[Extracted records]
◇ ◇ ◇ ◇
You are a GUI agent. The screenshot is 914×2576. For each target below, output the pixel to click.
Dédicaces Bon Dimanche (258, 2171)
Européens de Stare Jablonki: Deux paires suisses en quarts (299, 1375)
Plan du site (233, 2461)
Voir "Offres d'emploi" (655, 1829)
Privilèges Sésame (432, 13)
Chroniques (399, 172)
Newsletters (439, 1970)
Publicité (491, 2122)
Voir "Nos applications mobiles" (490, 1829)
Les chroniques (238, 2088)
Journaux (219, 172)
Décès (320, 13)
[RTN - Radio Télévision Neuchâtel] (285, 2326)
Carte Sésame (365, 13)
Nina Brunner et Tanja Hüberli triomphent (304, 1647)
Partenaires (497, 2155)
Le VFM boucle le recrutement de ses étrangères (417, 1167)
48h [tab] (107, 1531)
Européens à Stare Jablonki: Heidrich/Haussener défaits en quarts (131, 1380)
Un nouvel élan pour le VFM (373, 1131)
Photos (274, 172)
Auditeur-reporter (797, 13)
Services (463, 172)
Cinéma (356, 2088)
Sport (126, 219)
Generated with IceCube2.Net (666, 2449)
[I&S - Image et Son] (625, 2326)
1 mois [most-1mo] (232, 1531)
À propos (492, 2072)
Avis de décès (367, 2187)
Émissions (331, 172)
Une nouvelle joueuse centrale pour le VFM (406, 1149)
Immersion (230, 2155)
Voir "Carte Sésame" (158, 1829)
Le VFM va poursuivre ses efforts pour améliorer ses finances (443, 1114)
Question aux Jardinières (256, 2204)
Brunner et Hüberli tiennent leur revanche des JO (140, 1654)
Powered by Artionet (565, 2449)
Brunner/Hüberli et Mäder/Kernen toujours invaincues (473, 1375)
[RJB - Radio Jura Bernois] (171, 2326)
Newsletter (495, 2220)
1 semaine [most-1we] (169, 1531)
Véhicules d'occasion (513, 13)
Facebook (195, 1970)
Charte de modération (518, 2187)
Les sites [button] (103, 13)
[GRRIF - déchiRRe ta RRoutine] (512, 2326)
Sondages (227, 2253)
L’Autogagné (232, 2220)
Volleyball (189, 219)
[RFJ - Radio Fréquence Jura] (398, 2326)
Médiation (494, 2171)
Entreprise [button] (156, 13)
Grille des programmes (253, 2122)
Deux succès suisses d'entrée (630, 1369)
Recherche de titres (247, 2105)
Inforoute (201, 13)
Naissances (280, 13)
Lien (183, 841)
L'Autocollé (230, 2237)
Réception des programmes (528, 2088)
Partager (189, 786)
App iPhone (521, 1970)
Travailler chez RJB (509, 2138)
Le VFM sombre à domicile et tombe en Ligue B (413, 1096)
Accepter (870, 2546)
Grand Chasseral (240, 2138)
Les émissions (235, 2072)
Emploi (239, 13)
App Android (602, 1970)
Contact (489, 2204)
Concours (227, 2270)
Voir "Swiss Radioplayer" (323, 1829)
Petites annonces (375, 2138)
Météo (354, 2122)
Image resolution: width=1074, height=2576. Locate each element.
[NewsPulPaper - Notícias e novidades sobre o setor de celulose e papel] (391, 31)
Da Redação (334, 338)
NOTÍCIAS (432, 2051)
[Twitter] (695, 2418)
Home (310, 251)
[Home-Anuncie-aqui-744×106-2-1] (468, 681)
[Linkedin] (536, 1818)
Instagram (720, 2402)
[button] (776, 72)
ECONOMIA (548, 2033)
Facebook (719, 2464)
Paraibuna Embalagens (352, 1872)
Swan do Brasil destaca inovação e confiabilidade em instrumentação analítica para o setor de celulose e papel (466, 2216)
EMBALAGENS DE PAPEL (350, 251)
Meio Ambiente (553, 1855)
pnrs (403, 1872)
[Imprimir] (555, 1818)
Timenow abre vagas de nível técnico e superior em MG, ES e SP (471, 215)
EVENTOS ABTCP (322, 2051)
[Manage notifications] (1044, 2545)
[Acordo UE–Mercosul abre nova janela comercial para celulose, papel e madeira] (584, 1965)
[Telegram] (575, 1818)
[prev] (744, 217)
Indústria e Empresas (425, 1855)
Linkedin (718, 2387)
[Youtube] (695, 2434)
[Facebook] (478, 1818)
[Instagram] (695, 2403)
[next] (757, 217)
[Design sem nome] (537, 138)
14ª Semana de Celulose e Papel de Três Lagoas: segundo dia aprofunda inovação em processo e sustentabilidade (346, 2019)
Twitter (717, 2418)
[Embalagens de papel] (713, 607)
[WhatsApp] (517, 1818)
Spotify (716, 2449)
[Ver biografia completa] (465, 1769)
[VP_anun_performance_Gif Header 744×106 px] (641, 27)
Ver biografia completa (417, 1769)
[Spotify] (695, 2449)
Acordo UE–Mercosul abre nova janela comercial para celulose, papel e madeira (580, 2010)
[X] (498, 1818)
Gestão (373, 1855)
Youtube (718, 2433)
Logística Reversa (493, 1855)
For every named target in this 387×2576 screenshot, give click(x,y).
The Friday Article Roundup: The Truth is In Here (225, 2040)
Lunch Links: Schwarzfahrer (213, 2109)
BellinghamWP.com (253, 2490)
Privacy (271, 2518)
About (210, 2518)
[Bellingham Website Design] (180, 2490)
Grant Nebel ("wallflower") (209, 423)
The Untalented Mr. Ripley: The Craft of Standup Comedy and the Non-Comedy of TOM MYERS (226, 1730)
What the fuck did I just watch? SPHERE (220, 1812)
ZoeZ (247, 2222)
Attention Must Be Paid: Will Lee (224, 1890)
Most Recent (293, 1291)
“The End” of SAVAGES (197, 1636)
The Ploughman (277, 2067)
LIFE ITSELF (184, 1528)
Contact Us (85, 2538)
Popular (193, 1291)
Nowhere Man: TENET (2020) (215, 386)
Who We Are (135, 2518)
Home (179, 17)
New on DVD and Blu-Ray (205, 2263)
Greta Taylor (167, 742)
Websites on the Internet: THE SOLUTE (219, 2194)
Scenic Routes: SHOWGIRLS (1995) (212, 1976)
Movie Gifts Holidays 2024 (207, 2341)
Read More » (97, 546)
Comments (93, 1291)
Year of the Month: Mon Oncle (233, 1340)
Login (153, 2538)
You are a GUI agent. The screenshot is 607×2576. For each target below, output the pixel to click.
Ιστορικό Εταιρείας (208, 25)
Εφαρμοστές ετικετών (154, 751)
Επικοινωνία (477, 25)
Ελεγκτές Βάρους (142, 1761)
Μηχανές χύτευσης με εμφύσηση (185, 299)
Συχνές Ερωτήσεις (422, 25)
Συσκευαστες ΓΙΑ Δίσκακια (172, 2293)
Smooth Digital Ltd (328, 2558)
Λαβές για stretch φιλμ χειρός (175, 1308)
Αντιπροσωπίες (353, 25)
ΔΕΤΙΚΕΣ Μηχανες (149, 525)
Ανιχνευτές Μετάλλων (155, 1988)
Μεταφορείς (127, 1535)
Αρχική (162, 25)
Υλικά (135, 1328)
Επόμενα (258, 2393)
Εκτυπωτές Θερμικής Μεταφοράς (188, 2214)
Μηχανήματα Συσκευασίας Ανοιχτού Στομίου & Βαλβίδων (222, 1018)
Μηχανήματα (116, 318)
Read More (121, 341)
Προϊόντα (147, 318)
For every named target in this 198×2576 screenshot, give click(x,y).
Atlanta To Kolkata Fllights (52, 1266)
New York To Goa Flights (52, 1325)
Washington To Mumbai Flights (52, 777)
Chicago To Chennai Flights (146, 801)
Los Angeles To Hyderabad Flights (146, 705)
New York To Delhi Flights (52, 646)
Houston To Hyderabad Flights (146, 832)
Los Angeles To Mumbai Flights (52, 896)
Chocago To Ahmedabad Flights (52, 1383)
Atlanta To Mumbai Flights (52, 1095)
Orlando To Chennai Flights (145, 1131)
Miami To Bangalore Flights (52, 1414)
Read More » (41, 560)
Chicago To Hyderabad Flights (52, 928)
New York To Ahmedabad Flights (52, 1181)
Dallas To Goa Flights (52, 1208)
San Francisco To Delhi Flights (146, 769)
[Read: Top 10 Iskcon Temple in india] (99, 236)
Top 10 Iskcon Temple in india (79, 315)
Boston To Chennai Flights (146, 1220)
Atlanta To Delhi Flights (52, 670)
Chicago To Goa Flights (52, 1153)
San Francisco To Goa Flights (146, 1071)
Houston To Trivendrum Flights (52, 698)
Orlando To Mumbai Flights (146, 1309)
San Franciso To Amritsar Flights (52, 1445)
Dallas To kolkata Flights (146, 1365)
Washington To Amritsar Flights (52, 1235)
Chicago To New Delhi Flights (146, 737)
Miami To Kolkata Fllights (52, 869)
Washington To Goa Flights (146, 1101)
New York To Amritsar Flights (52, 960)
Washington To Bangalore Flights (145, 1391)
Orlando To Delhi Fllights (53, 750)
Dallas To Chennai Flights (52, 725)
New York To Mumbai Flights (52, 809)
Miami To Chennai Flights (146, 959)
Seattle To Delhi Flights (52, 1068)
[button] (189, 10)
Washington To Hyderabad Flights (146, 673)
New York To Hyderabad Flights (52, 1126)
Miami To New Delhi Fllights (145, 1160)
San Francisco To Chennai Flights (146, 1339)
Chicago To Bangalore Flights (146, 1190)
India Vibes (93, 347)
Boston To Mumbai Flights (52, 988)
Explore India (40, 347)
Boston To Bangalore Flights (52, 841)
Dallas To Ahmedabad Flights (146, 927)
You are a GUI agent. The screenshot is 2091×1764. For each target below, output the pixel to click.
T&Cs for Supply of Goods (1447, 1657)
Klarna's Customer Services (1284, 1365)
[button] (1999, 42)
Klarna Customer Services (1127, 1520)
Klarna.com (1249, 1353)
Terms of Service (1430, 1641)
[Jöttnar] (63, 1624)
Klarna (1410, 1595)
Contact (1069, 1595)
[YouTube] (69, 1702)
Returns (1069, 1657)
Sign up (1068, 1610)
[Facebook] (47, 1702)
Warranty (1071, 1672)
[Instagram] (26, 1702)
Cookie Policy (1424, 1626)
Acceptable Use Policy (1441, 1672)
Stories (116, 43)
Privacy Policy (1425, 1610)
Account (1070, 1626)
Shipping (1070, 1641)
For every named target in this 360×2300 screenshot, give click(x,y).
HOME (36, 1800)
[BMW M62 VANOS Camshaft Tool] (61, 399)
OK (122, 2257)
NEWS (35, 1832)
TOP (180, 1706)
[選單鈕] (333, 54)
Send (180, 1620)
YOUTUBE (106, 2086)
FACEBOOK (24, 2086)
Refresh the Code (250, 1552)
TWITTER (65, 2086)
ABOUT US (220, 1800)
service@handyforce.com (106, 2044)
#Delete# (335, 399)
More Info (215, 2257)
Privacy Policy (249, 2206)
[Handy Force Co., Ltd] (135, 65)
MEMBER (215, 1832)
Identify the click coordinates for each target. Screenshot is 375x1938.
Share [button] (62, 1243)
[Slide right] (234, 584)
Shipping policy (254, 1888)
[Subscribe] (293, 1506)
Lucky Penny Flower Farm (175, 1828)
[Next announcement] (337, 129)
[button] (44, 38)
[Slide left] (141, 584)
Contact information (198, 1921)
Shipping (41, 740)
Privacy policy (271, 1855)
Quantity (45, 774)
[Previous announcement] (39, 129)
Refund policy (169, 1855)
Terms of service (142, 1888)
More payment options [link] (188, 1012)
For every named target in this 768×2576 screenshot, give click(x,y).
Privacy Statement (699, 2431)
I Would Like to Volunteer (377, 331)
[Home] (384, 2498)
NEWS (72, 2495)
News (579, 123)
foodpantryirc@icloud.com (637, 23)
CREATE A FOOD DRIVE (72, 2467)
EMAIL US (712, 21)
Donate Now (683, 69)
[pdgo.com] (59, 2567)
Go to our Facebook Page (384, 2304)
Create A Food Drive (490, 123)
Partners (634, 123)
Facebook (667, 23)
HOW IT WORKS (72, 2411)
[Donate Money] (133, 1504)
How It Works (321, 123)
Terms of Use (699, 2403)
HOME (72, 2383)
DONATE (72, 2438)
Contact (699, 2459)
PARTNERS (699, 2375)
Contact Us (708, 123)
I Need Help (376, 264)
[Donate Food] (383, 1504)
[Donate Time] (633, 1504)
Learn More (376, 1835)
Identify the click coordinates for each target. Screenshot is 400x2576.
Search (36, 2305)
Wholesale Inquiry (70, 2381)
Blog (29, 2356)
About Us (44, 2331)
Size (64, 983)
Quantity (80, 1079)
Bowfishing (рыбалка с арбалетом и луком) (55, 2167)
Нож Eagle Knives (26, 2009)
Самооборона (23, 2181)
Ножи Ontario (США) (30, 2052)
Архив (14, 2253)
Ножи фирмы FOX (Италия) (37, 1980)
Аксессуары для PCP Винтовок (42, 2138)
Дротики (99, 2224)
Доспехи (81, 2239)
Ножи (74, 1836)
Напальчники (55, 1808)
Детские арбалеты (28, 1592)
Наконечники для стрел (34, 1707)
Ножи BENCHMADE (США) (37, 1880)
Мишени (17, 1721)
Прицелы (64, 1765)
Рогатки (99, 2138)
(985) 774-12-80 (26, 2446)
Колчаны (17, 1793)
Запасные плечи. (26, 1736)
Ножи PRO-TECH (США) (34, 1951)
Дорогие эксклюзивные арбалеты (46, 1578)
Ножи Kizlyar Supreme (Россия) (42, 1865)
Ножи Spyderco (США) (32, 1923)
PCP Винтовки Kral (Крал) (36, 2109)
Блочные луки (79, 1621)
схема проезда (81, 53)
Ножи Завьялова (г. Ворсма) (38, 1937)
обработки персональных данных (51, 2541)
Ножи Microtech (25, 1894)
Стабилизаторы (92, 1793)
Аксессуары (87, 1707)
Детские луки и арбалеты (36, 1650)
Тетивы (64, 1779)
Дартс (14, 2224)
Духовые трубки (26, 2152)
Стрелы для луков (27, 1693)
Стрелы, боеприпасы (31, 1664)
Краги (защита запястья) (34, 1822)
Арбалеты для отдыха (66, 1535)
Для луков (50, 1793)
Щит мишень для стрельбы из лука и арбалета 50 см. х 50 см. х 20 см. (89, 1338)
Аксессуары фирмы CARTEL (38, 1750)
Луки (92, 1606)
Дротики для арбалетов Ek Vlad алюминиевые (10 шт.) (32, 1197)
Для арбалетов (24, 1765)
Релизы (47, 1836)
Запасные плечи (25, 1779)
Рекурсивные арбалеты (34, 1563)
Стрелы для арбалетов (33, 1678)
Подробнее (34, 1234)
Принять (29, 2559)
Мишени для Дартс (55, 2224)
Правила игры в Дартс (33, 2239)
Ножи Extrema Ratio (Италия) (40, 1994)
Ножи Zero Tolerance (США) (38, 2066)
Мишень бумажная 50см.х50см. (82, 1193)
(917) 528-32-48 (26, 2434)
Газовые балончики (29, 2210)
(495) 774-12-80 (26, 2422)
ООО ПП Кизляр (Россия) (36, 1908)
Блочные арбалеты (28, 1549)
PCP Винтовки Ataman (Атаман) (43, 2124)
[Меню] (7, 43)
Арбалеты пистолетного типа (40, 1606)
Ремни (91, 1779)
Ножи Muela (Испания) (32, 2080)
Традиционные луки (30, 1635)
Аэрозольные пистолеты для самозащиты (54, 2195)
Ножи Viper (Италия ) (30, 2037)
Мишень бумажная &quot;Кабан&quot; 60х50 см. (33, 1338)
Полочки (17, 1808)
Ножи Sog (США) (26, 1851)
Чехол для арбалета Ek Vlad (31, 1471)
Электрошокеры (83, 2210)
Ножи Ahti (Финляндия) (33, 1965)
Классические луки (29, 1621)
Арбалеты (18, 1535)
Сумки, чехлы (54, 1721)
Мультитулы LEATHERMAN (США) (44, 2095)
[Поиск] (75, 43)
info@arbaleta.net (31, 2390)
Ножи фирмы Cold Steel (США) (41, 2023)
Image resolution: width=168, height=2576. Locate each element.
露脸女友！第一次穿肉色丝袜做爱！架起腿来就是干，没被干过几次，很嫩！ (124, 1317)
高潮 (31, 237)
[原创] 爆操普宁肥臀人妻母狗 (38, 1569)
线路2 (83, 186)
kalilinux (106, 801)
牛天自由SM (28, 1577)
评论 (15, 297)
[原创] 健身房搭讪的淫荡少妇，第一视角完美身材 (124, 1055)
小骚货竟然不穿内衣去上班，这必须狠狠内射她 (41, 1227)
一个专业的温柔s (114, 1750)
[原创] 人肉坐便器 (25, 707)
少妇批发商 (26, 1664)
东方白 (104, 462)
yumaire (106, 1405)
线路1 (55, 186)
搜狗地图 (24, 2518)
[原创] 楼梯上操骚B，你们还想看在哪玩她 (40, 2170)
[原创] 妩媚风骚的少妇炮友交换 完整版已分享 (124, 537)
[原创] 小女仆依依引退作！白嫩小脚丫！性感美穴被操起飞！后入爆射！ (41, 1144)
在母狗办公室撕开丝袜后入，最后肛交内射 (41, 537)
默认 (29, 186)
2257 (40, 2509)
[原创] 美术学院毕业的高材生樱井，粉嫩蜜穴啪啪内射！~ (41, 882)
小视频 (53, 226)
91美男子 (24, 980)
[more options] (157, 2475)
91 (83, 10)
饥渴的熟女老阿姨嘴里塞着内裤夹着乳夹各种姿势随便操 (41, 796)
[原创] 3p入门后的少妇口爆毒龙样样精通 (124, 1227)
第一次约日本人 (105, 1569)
◇ ◇ ◇ ◇
Print exactly the lines above from the one with "Стрелы для арбалетов (33, 1678)" to the one with "Электрошокеры (83, 2210)", including both.

Стрелы для арбалетов (33, 1678)
Подробнее (34, 1234)
Принять (29, 2559)
Мишени для Дартс (55, 2224)
Правила игры в Дартс (33, 2239)
Ножи Extrema Ratio (Италия) (40, 1994)
Ножи Zero Tolerance (США) (38, 2066)
Мишень бумажная 50см.х50см. (82, 1193)
(917) 528-32-48 (26, 2434)
Газовые балончики (29, 2210)
(495) 774-12-80 (26, 2422)
ООО ПП Кизляр (Россия) (36, 1908)
Блочные арбалеты (28, 1549)
PCP Винтовки Ataman (Атаман) (43, 2124)
[Меню] (7, 43)
Арбалеты пистолетного типа (40, 1606)
Ремни (91, 1779)
Ножи Muela (Испания) (32, 2080)
Традиционные луки (30, 1635)
Аэрозольные пистолеты для самозащиты (54, 2195)
Ножи Viper (Италия ) (30, 2037)
Мишень бумажная &quot;Кабан&quot; 60х50 см. (33, 1338)
Полочки (17, 1808)
Ножи Sog (США) (26, 1851)
Чехол для арбалета Ek Vlad (31, 1471)
Электрошокеры (83, 2210)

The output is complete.